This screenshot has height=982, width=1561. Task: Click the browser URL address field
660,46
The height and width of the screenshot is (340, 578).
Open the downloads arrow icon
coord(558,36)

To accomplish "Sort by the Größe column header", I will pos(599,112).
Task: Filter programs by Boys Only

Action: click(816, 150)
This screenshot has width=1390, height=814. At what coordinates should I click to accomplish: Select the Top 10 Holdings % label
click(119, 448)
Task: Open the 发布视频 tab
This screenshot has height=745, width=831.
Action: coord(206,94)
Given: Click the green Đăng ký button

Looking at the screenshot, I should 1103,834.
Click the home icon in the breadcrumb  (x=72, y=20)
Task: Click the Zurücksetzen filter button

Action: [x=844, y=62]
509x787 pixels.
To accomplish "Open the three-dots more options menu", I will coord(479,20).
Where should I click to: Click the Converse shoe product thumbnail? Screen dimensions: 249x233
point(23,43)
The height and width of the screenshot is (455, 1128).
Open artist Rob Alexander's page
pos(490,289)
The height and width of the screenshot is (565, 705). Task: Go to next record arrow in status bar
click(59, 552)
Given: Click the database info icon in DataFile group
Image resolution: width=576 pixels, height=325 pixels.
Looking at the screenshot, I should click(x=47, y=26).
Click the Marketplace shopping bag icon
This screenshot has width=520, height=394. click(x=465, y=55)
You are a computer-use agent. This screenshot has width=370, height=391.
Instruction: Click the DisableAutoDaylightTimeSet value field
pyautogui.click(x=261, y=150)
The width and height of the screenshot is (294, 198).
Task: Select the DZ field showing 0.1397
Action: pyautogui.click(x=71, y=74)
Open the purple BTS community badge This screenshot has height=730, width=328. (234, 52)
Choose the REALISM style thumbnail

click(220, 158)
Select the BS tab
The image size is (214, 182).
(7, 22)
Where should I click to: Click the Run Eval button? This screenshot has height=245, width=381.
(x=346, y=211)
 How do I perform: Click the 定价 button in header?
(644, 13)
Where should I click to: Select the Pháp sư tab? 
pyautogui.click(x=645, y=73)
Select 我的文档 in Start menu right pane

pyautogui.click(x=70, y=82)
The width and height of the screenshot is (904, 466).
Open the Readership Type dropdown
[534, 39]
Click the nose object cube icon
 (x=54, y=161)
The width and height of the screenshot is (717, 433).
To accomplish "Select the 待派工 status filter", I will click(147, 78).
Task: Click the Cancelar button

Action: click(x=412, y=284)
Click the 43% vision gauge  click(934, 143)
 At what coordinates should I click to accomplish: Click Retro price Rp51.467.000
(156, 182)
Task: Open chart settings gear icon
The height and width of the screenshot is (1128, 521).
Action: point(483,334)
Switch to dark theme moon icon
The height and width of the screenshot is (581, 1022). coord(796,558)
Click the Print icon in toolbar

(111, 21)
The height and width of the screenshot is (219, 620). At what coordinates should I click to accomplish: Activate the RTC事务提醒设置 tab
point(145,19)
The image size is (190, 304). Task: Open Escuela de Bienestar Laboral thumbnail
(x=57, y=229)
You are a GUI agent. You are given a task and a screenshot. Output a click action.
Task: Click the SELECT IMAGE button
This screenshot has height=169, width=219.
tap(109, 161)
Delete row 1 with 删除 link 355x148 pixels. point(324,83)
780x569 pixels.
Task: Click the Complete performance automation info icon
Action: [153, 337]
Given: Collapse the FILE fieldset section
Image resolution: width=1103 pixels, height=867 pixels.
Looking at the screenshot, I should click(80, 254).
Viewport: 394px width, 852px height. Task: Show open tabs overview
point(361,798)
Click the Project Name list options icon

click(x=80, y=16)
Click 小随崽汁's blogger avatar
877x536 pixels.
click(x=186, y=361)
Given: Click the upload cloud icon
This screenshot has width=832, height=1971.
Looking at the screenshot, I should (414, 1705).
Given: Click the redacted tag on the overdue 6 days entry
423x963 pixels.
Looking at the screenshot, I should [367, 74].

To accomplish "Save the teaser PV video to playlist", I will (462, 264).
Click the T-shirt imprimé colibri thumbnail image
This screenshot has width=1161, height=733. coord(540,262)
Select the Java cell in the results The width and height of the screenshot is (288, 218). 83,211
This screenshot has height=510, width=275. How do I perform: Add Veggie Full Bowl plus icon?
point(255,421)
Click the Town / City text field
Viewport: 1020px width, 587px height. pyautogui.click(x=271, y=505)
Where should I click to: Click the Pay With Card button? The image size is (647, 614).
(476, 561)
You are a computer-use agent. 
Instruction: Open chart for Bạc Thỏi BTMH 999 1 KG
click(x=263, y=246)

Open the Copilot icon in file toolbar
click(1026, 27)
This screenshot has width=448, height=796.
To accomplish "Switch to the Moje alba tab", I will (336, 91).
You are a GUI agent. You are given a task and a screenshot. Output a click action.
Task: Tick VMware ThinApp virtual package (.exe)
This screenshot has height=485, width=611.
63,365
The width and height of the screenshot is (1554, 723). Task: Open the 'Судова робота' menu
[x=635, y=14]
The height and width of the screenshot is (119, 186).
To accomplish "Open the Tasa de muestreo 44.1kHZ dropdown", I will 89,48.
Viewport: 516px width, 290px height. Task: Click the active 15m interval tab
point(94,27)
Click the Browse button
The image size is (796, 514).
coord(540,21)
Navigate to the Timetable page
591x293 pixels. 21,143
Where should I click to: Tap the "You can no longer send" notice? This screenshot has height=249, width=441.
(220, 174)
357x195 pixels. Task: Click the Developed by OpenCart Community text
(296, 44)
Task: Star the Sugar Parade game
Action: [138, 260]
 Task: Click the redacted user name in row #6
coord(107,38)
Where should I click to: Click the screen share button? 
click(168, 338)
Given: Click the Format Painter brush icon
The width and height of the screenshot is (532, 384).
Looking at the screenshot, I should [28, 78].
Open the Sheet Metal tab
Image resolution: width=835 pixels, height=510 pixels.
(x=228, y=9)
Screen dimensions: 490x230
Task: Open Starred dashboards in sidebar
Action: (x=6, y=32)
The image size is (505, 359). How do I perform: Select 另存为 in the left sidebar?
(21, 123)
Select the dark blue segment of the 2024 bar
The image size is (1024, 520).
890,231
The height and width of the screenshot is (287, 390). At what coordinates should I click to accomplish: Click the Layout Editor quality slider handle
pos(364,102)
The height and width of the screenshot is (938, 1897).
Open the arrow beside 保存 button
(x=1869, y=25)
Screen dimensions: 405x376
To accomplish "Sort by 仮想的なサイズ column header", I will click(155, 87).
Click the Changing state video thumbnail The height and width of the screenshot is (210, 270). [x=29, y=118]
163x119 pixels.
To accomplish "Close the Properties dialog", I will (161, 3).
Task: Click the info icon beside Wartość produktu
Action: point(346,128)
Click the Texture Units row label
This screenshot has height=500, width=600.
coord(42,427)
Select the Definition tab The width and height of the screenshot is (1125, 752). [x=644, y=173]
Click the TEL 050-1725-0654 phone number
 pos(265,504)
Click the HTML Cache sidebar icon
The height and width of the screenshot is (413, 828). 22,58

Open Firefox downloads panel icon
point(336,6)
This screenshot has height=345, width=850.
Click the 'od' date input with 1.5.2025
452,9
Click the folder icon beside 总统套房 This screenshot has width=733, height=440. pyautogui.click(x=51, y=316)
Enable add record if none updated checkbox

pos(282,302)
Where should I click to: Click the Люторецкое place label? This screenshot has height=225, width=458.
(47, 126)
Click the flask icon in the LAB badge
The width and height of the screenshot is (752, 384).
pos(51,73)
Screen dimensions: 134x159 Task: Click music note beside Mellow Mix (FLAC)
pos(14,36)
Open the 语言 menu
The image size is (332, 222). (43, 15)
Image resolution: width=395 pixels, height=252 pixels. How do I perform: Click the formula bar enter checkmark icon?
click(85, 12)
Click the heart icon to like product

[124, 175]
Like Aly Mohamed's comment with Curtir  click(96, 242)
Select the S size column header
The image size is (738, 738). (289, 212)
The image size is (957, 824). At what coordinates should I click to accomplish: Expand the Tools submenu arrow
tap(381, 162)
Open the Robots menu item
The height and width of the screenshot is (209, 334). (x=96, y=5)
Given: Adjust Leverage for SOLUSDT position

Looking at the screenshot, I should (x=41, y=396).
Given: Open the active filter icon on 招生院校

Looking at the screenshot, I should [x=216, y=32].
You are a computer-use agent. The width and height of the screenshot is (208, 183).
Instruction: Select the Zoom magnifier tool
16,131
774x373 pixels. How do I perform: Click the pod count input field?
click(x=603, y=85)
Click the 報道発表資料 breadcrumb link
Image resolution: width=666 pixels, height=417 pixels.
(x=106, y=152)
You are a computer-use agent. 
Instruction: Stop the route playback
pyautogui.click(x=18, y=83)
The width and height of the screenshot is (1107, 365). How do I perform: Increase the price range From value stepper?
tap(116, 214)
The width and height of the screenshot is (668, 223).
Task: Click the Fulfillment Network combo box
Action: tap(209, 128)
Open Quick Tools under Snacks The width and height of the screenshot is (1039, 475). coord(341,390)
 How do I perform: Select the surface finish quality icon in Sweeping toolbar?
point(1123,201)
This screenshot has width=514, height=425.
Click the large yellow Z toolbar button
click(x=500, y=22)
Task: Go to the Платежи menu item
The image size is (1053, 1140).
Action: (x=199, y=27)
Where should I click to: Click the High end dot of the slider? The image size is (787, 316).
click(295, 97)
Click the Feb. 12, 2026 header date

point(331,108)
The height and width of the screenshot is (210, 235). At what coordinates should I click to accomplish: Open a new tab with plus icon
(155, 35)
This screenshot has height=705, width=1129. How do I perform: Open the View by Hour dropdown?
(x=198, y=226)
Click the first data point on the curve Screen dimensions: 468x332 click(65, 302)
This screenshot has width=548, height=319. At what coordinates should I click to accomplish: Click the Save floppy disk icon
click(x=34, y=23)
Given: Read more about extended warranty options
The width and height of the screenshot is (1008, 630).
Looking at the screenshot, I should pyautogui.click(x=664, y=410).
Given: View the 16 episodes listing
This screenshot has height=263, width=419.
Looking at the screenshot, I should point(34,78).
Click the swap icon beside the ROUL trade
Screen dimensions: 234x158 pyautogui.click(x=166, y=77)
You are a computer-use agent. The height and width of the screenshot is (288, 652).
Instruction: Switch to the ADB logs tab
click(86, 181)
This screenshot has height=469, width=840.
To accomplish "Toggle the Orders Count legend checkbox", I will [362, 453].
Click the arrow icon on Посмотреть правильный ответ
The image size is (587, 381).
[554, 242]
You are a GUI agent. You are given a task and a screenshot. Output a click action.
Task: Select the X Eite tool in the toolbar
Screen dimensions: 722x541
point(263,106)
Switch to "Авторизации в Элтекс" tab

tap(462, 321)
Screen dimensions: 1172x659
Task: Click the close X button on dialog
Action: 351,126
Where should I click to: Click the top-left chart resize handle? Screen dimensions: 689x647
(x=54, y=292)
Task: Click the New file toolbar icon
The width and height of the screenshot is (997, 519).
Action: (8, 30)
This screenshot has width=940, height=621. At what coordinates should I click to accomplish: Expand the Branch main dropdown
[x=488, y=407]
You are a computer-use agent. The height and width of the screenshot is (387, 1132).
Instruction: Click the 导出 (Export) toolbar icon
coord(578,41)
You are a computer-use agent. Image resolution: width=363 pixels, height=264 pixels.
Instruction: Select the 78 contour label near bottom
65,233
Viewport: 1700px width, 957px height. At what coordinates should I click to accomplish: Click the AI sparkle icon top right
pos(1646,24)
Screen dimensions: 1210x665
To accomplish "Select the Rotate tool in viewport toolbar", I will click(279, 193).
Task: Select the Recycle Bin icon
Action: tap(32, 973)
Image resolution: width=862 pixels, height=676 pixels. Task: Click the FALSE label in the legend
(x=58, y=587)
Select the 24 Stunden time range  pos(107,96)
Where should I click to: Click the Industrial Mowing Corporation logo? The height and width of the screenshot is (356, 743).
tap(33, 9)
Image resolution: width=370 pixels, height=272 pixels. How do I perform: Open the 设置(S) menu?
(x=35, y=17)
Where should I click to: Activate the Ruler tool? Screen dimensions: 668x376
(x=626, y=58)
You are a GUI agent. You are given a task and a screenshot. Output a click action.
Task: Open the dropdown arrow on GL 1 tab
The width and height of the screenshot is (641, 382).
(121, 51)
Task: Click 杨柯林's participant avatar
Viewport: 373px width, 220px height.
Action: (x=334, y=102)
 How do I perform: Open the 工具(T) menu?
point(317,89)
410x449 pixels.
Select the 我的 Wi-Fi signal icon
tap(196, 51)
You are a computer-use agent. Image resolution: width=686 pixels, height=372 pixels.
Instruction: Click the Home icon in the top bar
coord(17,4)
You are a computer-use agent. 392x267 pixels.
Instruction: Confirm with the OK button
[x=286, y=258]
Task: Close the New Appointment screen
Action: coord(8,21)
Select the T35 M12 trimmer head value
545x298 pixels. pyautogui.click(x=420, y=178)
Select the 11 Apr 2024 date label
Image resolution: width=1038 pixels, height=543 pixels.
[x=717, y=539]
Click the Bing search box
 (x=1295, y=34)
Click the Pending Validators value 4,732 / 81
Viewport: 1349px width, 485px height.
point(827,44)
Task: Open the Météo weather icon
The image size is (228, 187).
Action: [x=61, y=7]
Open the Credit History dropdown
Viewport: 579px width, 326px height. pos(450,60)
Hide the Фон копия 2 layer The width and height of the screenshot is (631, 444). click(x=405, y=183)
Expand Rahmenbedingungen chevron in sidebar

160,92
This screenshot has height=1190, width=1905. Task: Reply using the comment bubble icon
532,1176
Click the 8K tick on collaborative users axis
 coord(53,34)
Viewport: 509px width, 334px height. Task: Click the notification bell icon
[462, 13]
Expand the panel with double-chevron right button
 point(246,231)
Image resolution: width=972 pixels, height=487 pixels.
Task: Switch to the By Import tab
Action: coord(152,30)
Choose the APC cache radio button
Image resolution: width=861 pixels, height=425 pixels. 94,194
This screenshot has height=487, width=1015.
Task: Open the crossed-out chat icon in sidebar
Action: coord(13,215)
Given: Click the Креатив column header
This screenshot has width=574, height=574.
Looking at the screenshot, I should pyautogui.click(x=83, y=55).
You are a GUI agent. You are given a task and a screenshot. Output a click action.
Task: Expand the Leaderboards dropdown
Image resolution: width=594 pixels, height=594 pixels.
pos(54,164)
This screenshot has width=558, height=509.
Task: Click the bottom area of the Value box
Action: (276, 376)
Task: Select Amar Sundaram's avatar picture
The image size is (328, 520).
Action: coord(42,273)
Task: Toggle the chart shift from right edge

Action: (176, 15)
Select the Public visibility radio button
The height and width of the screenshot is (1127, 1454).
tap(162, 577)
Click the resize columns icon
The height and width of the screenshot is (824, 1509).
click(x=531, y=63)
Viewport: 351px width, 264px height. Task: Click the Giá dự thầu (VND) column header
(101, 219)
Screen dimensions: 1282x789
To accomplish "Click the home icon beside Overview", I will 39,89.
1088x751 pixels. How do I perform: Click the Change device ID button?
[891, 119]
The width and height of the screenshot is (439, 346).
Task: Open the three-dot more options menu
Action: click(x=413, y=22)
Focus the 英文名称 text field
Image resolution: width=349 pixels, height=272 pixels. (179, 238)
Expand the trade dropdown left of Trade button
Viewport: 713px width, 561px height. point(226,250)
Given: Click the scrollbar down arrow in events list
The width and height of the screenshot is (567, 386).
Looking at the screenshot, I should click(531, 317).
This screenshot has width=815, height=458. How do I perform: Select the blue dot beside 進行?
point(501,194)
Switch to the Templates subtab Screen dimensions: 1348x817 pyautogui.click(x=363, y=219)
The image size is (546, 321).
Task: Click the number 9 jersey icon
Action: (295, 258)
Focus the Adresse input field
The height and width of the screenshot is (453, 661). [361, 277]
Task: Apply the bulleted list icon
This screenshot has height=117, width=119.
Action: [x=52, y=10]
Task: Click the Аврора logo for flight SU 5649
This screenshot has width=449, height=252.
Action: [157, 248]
+===+
What you have to do:
Scan the listing for "Sort" and copy out each line that has it.

Final answer:
To accomplish "Sort by the Größe column header", I will pos(599,112).
To accomplish "Sort by 仮想的なサイズ column header", I will click(155, 87).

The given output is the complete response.